To bring something into the world is to take on the duty of living alongside it.
Victor chased only the glory of creation and turned away from the heavy responsibility that follows it.
It is at this point that Frankenstein rises above a mere ghost story.
This is a tale about the responsibility of the one who makes.
5. The Creature's Voice — How a Monster Is Made
A large part of why this novel has been loved so long is that it gives the monster a voice.
The monster of the films is usually portrayed as a mute and hideous thing, but the creature of the original novel speaks with astonishing skill.
It teaches itself language, reads books, and recounts its condition in clear and reasoned words.
Not Born Evil
When we listen to the creature's account, we learn that it was not an evil being from the start.

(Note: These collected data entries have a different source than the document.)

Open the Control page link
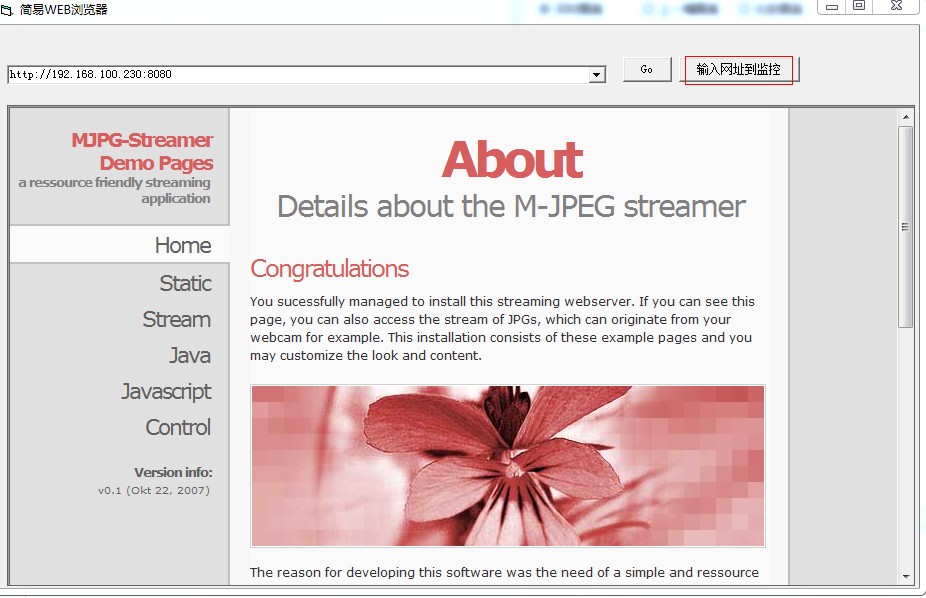Viewport: 926px width, 598px height. 178,428
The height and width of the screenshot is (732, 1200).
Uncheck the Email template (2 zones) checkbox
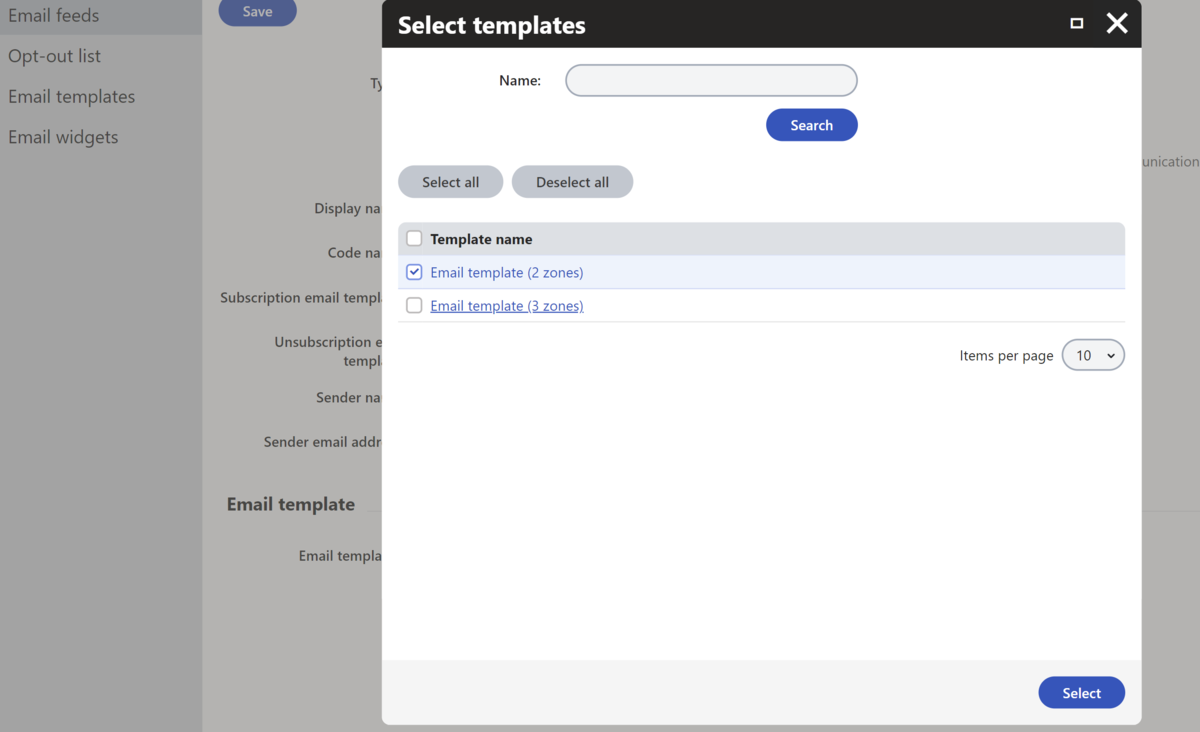pos(414,272)
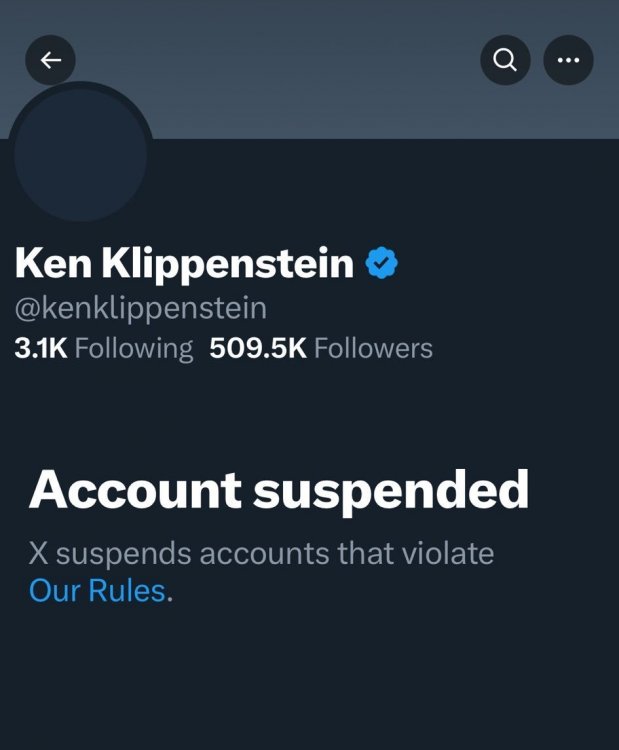Click the 3.1K following count
The width and height of the screenshot is (619, 750).
click(41, 348)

The one that came into the world was, if anything, innocent.
It longed for warmth, was moved by beauty, and wished to belong among others.
Secretly watching over a poor family, it even gathers firewood for them without their knowing.
Rejection Makes the Monster
But the world, seeing only its hideous exterior, casts it out.
Wherever it approaches, people scream, strike it, and drive it away.
Every good intention curdles into terror before its face.
Under repeated rejection, its heart slowly twists.
The being that sought love comes at last to harbor hatred.
Here the novel poses a deep question.
Are monsters born, or are they made?
This touches an old debate about human nature: the question of what is inborn and what is nurtured.
The creature was born with a hideous body, but not with an evil heart.
What made it a monster was not its nature but the coldness of the world toward it.
At this passage we find ourselves, unexpectedly, feeling pity for the monster.
And a chilling question suddenly arises: which side, in this story, is truly the more monstrous?
6. Romanticism and the Sublime — Landscapes of Alps and Ice
Frankenstein is a work of the Romantic era.
Romanticism was a movement in art and thought that swept across Europe from the late eighteenth into the early nineteenth century.
It placed feeling and imagination, nature and the individual, above reason and order.
The marks of Romanticism are steeped throughout this novel.
The Feeling of the Sublime
One of the central ideas of Romantic aesthetics is the sublime.
The sublime is the feeling, mingled of awe and dread, that a human being feels before vast and overwhelming nature.
The sheer peaks of the Alps, the endless spread of glaciers, the driving storm — before such scenes a person realizes just how small a being he is.
Frankenstein is full of such descriptions of sublime nature.
The scene where Victor climbs an Alpine mountain in despair, the field of ice where he meets the creature, and at last the frozen sea of the Arctic.
These landscapes are not mere backdrops.
They are mirrors that reflect the inner life of the characters and the emotion of the story.
The Contrast of Nature and Science
Interestingly, nature in this novel is portrayed as a sacred domain that humans must not carelessly invade.
Victor's science, by contrast, appears as an arrogance that oversteps the boundary of that sacred realm.
The Romantic sensibility that grows humble before vast nature, and the ambition of science that seeks to conquer nature's secrets.
The tension between the two runs through the whole novel.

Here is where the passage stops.